Исследование проблем конституционной ответственности занимает значительное место в работах государствоведов, примером чему могут служить труды С.А. Авакьяна, Н.А. Бобровой, Т.Д. Зражевской, Ю.П. Еременко. Также, заслуживают внимания труды по проблемам конституционной ответственности И.Н. Барцица, Н.М. Колосовой, О.Е. Кутафина[3].

Значение института конституционной ответственности непосредственно связано с федеральным вмешательством, так как в основном федеральное вмешательство рассматривается именно как форма конституционной ответственности.[4] В то же время, данное положение не бесспорно и требует соответствующего анализа.

Юридическая ответственность, как отмечают С.С. Алексеев, С.Н. Братусь, Л.С. Явич и иные ученые, возникает в связи с нарушением правовой обязанности, основанием юридической ответственности является правонарушение[5].

Конституционная ответственность, в частности, проявляется в применении санкций за невыполнение субъектом федерации своих обязанностей. Причем, под конституционными обязанностями в отечественном государствоведении понимают обязанности соблюдать запреты и обязанности исполнять (позитивное обязывание)[6].

И.Н. Барциц выделяет следующие группы конституционных обязанностей субъекта федерации:

1) общие конституционные обязанности;

2) обязанности, устанавливающие правосубъектность как субъекта федеральных отношений;

3) обязанности во взаимоотношениях с федеральными органами государственной власти[7].

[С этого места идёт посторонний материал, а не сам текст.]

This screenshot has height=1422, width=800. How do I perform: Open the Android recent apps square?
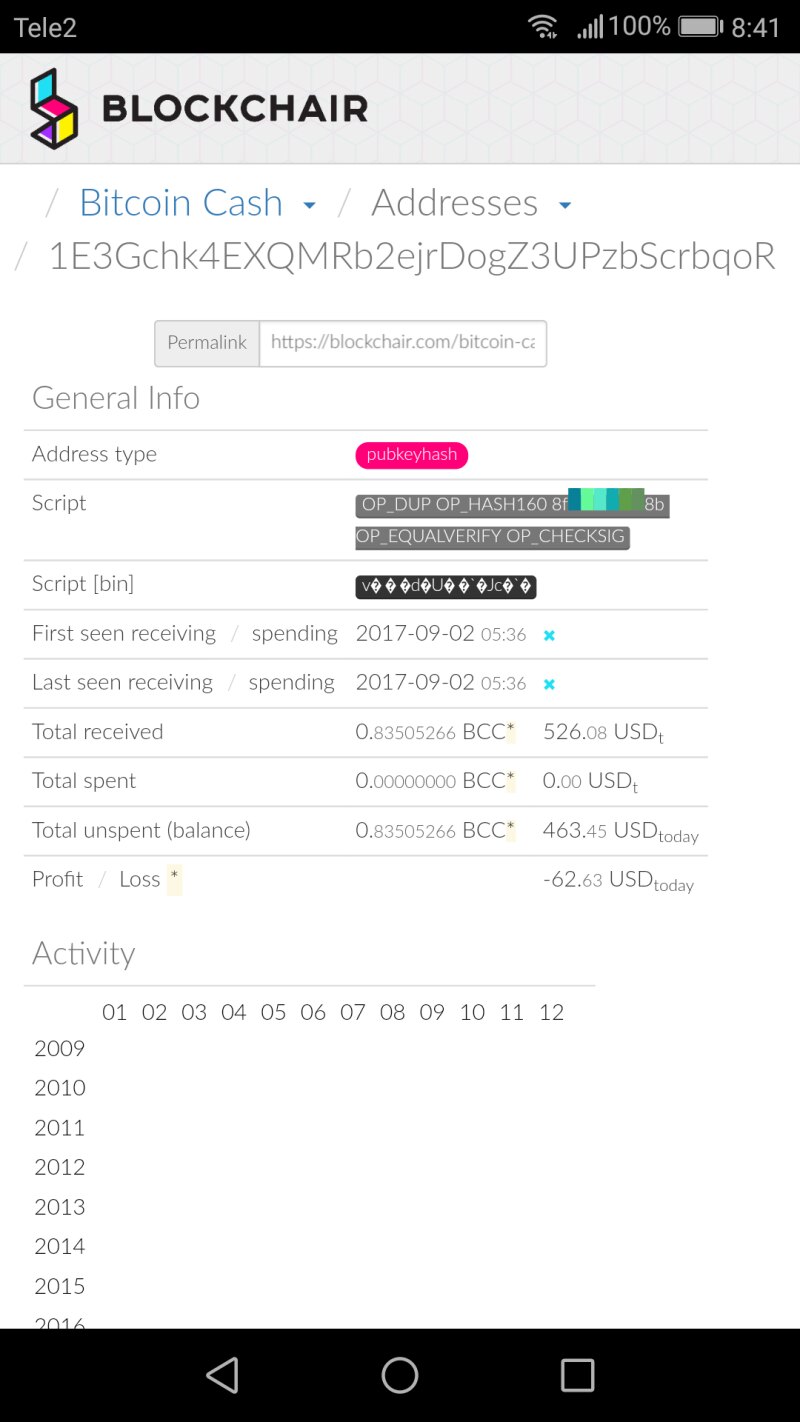pos(577,1375)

К первой группе обязанностей отнесены требования позитивного характера и запреты, содержащиеся в Конституции Российской Федерации, которые носят наиболее общий характер, такие как применять и неукоснительно соблюдать Конституцию Российской Федерации (ч. 1 ст. 15); признавать, соблюдать и защищать права и свободы человека и гражданина (ст. 2); официально публиковать законы (ч. 3 ст. 15); запрет на присвоение власти (ч. 4 ст. 3); запрет на принятие законов, иных правовых актов, противоречащих Конституции Российской Федерации (ч. 1 ст. 15).

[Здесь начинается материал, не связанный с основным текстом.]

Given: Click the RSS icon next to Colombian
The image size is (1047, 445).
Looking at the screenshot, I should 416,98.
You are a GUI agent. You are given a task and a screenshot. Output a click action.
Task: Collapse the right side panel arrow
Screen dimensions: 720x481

Вторую группу обязанностей, по мнению И.Н. Барцица, образуют закрепленные в Конституции Российской Федерации обязанности субъекта Российской Федерации: находиться в составе Российской Федерации в качестве субъекта Российской Федерации (ч. 1 ст. 5, ст. 65); иметь установленное Конституцией Российской Федерации официальное название (ч. 1 ст. 65); иметь нормативную правовую систему, включающую основной закон, закон и иные нормативные правовые акты (ч. 2 ст. 5); иметь территорию (ст. 67); иметь органы государственной власти (ч. 2 ст. 11); определять свой статус в соответствии с Конституцией Российской Федерации (ст. 66); иметь предметы исключительного ведения (ст. 73); иметь в совместном ведении с Российской Федерацией, перечисленные в ч. 1 ст. 72 Конституции Российской Федерации предметы ведения; самостоятельно устанавливать системы органов государственной власти субъекта Российской Федерации (с учетом требований федерального закона) (ч. 1 ст. 77); иметь представителей в Совете Федерации Федерального Собрания Российской Федерации (ч. 2 ст. 95); финансировать суды на территории субъекта Российской Федерации только из федерального бюджета (ст. 124) и др.

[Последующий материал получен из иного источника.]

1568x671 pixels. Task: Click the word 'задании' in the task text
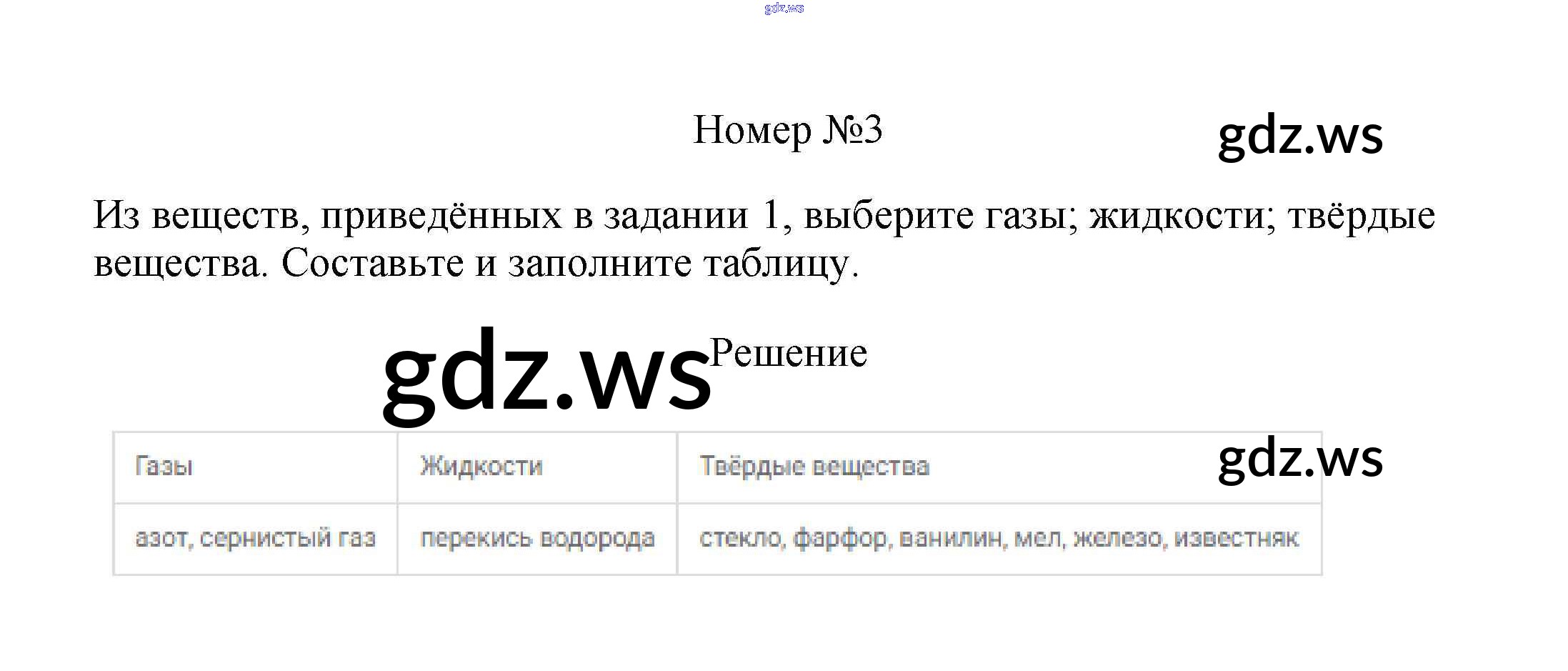click(676, 216)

Третья группа обязанностей субъекта Российской Федерации определяется правилами взаимоотношений органов государственной власти субъекта Российской Федерации с федеральными органами государственной власти. Конституционными обязанностями субъекта Российской Федерации являются: прямое применение федерального законодательства, принятого по предметам ведения Российской Федерации (ч. 1 ст. 76); установление системы органов государственной власти в соответствии с федеральным законом (ст. 77); исполнение указов и распоряжений Президента Российской Федерации, в том числе о приостановлении действия актов органов исполнительной власти субъекта Российской Федерации (ч. 2 ст. 90) о введении на территории субъекта Российской Федерации военного или чрезвычайного положения (ч. 2 ст. 87) и др.[8].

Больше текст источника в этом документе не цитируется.